━━━ TEXT EXCERPT ━━━

The death of Sherlock Holmes is reported by Watson in the story entitled: *The Final Problem.*
To gain a full and complete appreciation of this “final” story of the Sherlock Holmes series, it is necessary to view it in the context in which it was written by Conan-Doyle. It was his desired end of Sherlock Holmes for all times and with finality. It was the absolute unqualified death of Sherlock Holmes without thought or contemplation of the possibility of restoration.
It is necessary, also, to view *The Final Problem* as it was read and understood by its readers at the time. It was the irreversible end of an era. To gain a full appreciation it is also necessary to view *The Final Problem* through the eyes of those readers who for 10 years could not accept the death of Holmes. They had an unquenchable thirst for more of Sherlock Holmes, a thirst that Conan-Doyle obstinately refused to satisfy in despite many pleas and much clamor for more.
To adopt this mental attitude and gain the ability to transform our thinking to the context of the times of those awful ten years will require an extreme effort of intellectual discipline. We must totally expunge from our minds all events of the story entitled *The Adventure of the Empty House* and all those wonderful tales that followed.
It is not an easy task to remove from our thinking those things which are held in a high esteem approaching reverence. But this we must do if we are to view the end of Sherlock Holmes in the light of the times when Conan-Doyle decided to rid himself of this nuisance – the Holmes tales which he felt distracted him from his serious work, his historical novels of warfare and knighthood. So it was necessary that Sherlock Holmes be cast into the Reichenbach Falls to the finality of death where there was no expectation of restoration, resurrection or revivification of the Great Detective. Thus, Sherlock Holmes was destined to die the death of the dead.
To justify the death of Holmes there had to be a heroic service of epic proportions rendered by Holmes in the act of his dying. Therefore Conan-Doyle invented Professor James Moriarty, a villain of heroic proportion to be the antagonist. The readers were first introduced to Moriarty in this story where Moriarty and Holmes “died” together. So far as the readers of that day knew, it was the last they would ever hear of either Moriarty or Holmes.
Holmes tells us that he had a great of admiration for Moriarty. Holmes described him to Watson:
“His career has been an extraordinary one. He is a man of good birth and excellent education, endowed by nature with a phenomenal mathematical faculty. At the age of 21 he wrote a treatise upon the binomial theorem, which has had a European vogue. On the strength of it he won the mathematical chair at one of our smaller universities, and had, to all appearances, a most brilliant career before him.”
Holmes, the unemotional observer and logician, viewed Moriarty with an equal degree of disdain:
“… But the man had hereditary tendencies of the most diabolical kind. A criminal strain ran in his blood, which, instead of being modified, was increased and rendered infinitely more dangerous by his extraordinary mental powers. Dark rumors gathered round him in the university town, and eventually he was compelled to resign his chair and to come down to London, where he set up as an army coach. So much is known to the world, but what I am telling you now is what I have myself discovered.”

━━━ DATA SECTION ━━━

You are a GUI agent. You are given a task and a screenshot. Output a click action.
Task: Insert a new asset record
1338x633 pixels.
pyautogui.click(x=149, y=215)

━━━

OBJECTIVE 1 – Reproduce the passage of the essay on The Final Problem starting with "To adopt this" and going on through "tales that followed.".
OBJECTIVE 2 – According to the essay on The Final Problem, what did Conan-Doyle regard as his serious work?
Pay no attention to the material; it has no role here.

FINAL RESULT 1 –
To adopt this mental attitude and gain the ability to transform our thinking to the context of the times of those awful ten years will require an extreme effort of intellectual discipline. We must totally expunge from our minds all events of the story entitled *The Adventure of the Empty House* and all those wonderful tales that followed.

FINAL RESULT 2 – His historical novels of warfare and knighthood.